# Looking for insights about Georgia



## pekchops (Jan 31, 2014)

My family and I are new to this forum and are looking at Homesteading in Georgia. Was looking for any opinions, knowledge, and any comments that would help us in this decision. Any ideas in regards to best areas for Land?

Any comments will be greatly appreciated. Thank y'all for this forum and glad to be a part of it.

Brian


----------



## Laura Zone 5 (Jan 13, 2010)

I too, am interested in land around the Savannah area.....between Savannah and Charleston SC especially!!


----------



## sidepasser (May 10, 2002)

The area between Savannah and Charleston is close to the Nuclear reactor over there. Also close to Hilton Head (very very expensive real estate).
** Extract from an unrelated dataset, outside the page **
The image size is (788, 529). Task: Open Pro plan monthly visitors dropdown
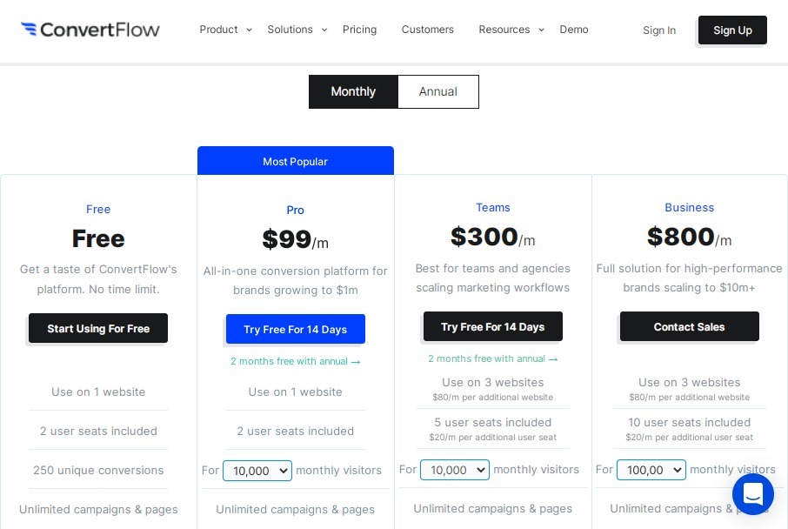coord(257,471)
Depends on what you think you want as to where you could live. If you want farming, and I mean dirt farming, south Ga. would be good for that. Lots of good land down south of Columbus (south of Columbus is the gnat line..). If I were raising cattle, I'd look for Meriwether County or Pike County, an area like that.
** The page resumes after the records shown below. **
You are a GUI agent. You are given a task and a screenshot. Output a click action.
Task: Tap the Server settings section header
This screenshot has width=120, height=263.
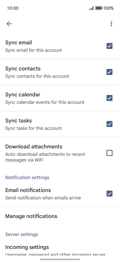pos(22,234)
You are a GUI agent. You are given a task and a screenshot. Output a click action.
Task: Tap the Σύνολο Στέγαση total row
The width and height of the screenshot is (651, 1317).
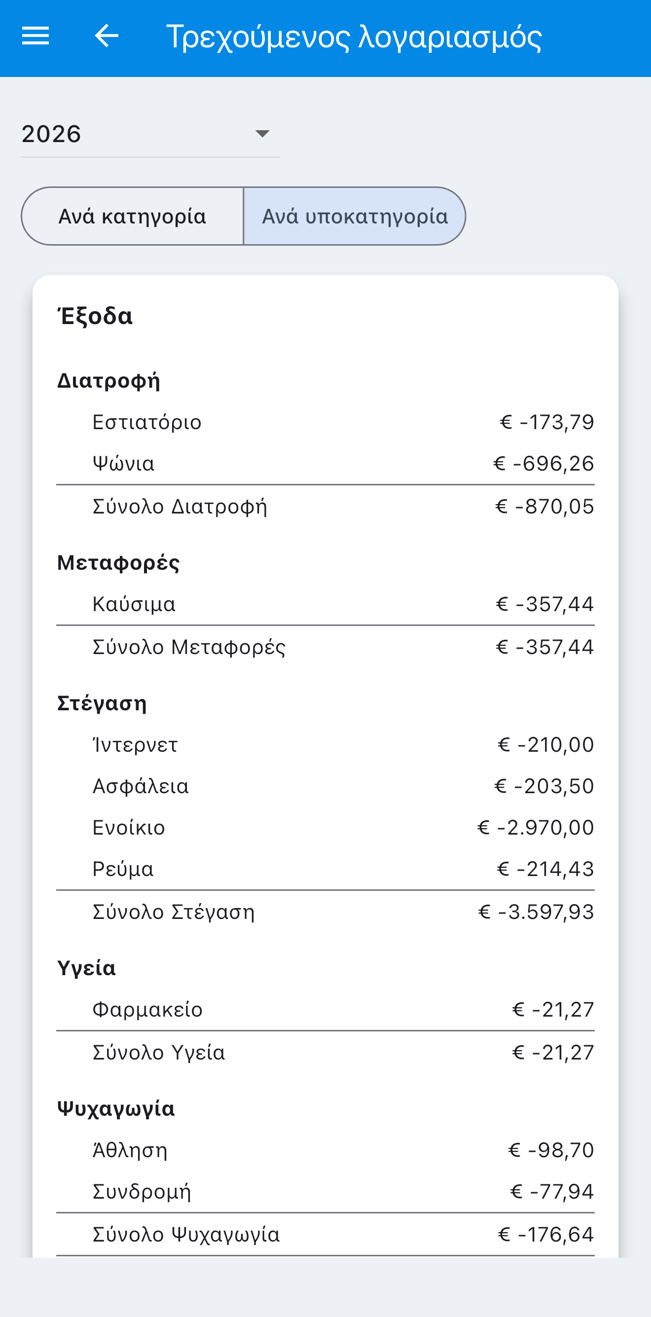click(x=326, y=912)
Resort areas: Jekyll Island, St. Simons, Savannah, are all good, but the competition is fierce for jobs. 

Schools are ok in some areas of GA. In some areas, if you have kids, best look for a private school. Pretty much anywhere within a 100 miles of Atlanta proper you will have pretty strict regulations, especially air, water, building codes, etc.

Get away from that area, and things relax a bit. Land can go anywhere from 1500 up depending on what you are looking for..I don't know that land north of Columbus/Macon will be cheaper than 1500 an acre. Maybe ..but so many snowbirds and Floridians have hit the N. GA. mountains, that land up there is higher than it used to be (cute little cabins with a mountain view...).

What exactly are you looking for?


----------



## pekchops (Jan 31, 2014)

Thank you Sidepasser. We actually live in North Ga. We love the area here. The issue would be to secure 10-20 acres is the same cost of a home. What is amazing to us is the LOW cost of land in the Ozark Missouri area. Do you have any insight into why that is?

Thank you for your help and insights.


----------



## sidepasser (May 10, 2002)

So many people come up from Florida and buy a "vacation cottage" in North Ga. I looked at land in N. Ga. 30 years ago. I could buy a farm there for the price of a lot up there now. Depends too if you are near Rabun Gap, Helen, or any of the other "vacation" spots.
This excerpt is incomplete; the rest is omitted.